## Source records
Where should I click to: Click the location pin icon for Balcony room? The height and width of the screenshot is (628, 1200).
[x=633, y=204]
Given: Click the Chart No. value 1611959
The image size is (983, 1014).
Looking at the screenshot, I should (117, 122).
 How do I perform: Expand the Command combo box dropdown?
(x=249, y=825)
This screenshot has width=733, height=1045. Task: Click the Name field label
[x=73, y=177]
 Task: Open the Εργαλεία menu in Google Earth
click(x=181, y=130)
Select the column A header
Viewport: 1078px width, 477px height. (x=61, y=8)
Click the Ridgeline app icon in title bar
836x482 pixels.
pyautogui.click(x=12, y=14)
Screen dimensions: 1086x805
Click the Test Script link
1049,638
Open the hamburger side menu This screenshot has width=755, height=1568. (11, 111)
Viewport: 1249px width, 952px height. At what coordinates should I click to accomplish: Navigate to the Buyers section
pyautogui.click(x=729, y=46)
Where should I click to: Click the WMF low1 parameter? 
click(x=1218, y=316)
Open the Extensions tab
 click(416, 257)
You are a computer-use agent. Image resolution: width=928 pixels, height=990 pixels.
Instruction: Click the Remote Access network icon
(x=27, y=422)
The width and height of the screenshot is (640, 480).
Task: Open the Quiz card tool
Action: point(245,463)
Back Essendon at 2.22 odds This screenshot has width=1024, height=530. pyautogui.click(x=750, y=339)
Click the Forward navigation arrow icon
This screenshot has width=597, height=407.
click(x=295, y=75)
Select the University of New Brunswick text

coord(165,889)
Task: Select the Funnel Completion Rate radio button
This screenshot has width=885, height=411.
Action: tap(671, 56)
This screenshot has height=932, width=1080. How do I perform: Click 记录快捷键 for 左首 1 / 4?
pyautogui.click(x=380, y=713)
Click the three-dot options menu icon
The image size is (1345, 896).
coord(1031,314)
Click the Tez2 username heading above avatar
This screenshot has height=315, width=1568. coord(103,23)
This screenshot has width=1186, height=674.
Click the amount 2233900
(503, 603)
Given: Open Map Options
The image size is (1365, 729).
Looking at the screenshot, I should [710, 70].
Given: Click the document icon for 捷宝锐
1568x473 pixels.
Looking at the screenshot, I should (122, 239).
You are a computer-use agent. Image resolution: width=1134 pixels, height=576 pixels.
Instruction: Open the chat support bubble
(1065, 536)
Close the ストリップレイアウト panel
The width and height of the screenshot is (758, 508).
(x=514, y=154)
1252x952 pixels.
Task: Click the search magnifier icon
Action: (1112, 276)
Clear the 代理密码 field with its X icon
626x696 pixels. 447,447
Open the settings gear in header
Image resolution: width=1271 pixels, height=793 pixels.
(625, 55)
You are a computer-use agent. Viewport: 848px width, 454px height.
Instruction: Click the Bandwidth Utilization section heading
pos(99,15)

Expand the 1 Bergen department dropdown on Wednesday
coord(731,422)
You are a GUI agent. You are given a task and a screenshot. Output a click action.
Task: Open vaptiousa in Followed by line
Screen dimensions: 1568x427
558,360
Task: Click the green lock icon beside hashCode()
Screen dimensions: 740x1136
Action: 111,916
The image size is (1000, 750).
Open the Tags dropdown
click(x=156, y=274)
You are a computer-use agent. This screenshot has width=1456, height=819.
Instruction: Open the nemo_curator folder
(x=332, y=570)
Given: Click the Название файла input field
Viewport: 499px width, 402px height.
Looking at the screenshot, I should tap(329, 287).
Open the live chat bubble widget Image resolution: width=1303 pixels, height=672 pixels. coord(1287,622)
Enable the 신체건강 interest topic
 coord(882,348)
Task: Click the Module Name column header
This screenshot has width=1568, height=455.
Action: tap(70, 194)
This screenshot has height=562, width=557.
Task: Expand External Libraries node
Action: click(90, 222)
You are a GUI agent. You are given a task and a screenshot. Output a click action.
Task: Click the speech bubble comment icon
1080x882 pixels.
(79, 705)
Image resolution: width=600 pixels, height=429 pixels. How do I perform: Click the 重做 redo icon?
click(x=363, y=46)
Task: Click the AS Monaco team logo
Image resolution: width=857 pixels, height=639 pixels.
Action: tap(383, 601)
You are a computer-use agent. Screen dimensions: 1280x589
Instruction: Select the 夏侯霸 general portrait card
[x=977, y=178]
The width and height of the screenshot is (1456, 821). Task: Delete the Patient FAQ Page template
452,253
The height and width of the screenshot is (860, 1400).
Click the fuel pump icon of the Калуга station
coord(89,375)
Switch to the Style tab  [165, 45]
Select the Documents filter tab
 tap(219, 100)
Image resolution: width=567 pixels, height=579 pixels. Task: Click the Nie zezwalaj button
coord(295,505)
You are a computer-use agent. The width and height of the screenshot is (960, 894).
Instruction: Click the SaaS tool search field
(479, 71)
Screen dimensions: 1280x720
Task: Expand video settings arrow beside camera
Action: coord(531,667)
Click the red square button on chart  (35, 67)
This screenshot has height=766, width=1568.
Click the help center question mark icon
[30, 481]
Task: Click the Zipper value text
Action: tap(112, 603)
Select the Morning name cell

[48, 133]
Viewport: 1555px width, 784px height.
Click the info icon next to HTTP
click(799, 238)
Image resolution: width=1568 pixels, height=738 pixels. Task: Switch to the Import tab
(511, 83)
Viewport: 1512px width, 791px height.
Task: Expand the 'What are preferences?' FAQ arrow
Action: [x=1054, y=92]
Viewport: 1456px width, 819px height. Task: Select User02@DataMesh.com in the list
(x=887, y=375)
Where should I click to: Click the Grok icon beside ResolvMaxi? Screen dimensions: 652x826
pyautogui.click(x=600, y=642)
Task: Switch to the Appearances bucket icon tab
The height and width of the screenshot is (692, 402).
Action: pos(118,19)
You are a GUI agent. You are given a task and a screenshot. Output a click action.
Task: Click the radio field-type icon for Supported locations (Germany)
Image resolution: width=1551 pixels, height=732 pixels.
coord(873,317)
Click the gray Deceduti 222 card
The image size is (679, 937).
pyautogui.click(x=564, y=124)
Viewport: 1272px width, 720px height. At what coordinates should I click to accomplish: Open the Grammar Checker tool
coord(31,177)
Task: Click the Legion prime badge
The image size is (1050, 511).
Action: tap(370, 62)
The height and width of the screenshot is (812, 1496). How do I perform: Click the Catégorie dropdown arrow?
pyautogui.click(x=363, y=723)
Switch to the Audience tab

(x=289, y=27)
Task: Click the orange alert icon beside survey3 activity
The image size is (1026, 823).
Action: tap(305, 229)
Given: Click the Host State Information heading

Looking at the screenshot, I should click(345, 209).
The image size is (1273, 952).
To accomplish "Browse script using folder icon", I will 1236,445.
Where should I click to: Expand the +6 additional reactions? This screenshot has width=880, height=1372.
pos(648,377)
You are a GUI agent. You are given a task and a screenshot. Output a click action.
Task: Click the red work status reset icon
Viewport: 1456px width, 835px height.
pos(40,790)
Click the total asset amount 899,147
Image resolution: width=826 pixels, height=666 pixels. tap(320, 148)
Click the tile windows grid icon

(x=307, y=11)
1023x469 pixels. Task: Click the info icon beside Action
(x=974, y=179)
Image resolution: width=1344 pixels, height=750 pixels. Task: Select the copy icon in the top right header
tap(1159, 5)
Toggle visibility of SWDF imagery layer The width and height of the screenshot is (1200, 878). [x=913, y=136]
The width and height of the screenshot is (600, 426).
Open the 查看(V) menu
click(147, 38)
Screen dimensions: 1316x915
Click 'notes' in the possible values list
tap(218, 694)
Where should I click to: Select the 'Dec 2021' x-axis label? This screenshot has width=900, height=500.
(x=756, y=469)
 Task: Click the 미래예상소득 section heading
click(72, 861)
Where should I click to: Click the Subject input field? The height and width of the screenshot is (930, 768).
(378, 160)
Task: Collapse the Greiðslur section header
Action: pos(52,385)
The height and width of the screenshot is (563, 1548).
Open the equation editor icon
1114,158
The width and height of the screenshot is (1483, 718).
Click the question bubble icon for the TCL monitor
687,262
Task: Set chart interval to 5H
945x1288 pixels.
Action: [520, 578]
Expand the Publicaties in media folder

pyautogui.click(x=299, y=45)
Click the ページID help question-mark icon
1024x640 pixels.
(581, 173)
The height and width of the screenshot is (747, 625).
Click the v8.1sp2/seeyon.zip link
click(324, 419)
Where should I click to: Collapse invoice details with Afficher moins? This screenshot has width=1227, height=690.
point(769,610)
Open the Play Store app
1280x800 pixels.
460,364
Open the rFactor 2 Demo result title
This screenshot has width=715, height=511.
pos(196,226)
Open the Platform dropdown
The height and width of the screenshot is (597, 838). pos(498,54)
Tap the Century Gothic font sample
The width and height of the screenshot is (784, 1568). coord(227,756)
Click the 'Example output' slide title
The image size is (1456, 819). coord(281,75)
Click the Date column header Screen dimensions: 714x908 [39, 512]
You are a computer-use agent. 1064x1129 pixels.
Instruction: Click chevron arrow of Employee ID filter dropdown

## EXERCISE AIM
If a line in the data contains the string "computer", copy it.

## REPLY TO THE EXERCISE
You are a computer-use agent. Image resolution: width=928 pixels, height=990 pixels.
You are a computer-use agent. Image resolution: width=1134 pixels, height=576 pixels.
You are a computer-use agent. Viewport: 848px width, 454px height.
You are a computer-use agent. This screenshot has width=1456, height=819.
You are a computer-use agent. Screen dimensions: 1280x589
You are a computer-use agent. The width and height of the screenshot is (960, 894).
You are a computer-use agent. 1064x1129 pixels.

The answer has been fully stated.